Hoje é um dia onde o sol não é o
mesmo, onde a vida está ao contrário de seu próprio nome. Os céus denunciam o
absurdo em pinceladas densas de cinza, cor ingrata a roubar a graça de um
sorriso.
Agora sinto náuseas num amanhecer tão triste, é uma pena que não posso
nem ao menos me fantasiar como um trabalhador padrão, as ruas caóticas que
enchiam meu horizonte, agora só me enchem de lágrimas. Quem diria que teria
saudades de tudo que achava sem graça, banal...
Uma
máscara, uma simples máscara tornou-se o abismo que separa o normal deste
absurdo. Minha vida foi apenas um sonho? Será que sempre fui um figurante de The Walking Dead? O mundo não é mais o
mesmo, uma guerra contra um inimigo invisível... Não sabemos mais o que veremos
no próximo dia.
De
qualquer forma, não conseguia voltar a dormir vendo o clima deprimente que me
abraçava com seus ventos gélidos.
Minha mãe logo me abordou dizendo que iríamos visitar a Tina no hospital
veterinário (a cachorrinha estava sofrendo muito no dia anterior, não tinha nem
forças para ficar de pé). Chegando lá, pausei a música New Sansation do INXS que ouvia de forma descontraída no Spotfy
para descer naquele hospital.
Estava
calmo por fora, ouvindo um cachorro latir para minha cara de esquisitão. Mas
por dentro, estava apreensivo em ver aquilo que já imaginava há alguns dias.

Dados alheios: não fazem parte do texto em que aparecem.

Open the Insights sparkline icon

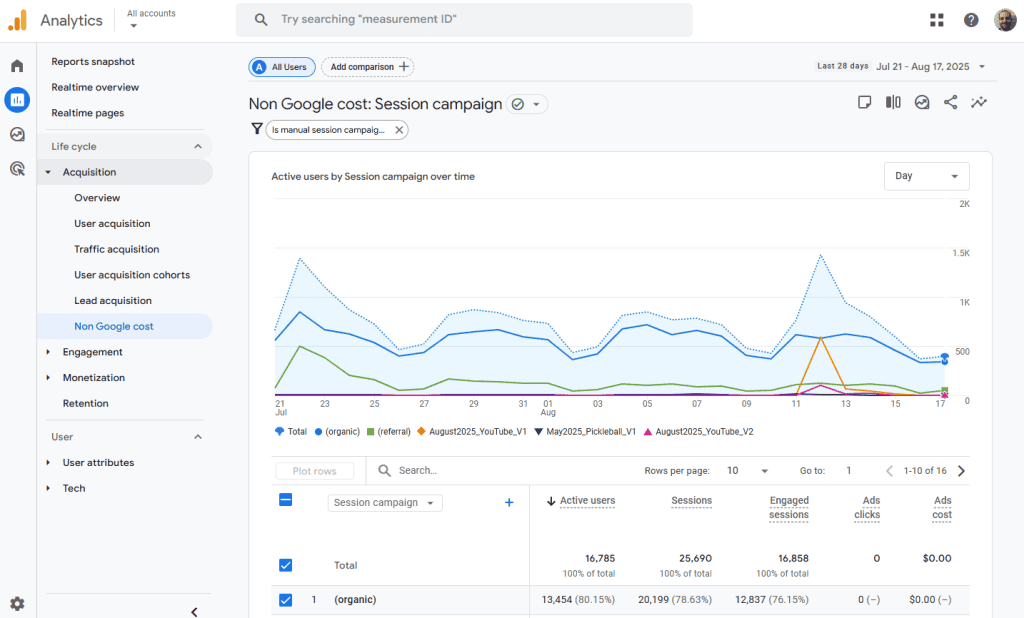979,103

Não demorou muito para sermos guiados até a Tininha.
Aquele
lugar parecia um presídio canino, mesmo sabendo que todos eram muito bem
tratados as grades pretas me deixavam incomodado. Ela estava deitada,
respirando com dificuldade e com seus olhos cegos entre abertos. Não consigo
descrever essa cena de uma forma que traduza os meus sentimentos de forma
realista. Às vezes fico com raiva de ser tão insensível. Minha mãe e irmão
fizeram um último carinho nela... Até pensei em ter feito, porém não queria
chorar na frente dos dois.
Parecia
que os sentimentos de cada dia dessa quarentena estavam transformando minha
vida num imenso borrão cinza, uma angústia sufocante de um antigo amante da
Morte. Me senti um idiota preso na sensação normal de: “e se eu fizesse isso”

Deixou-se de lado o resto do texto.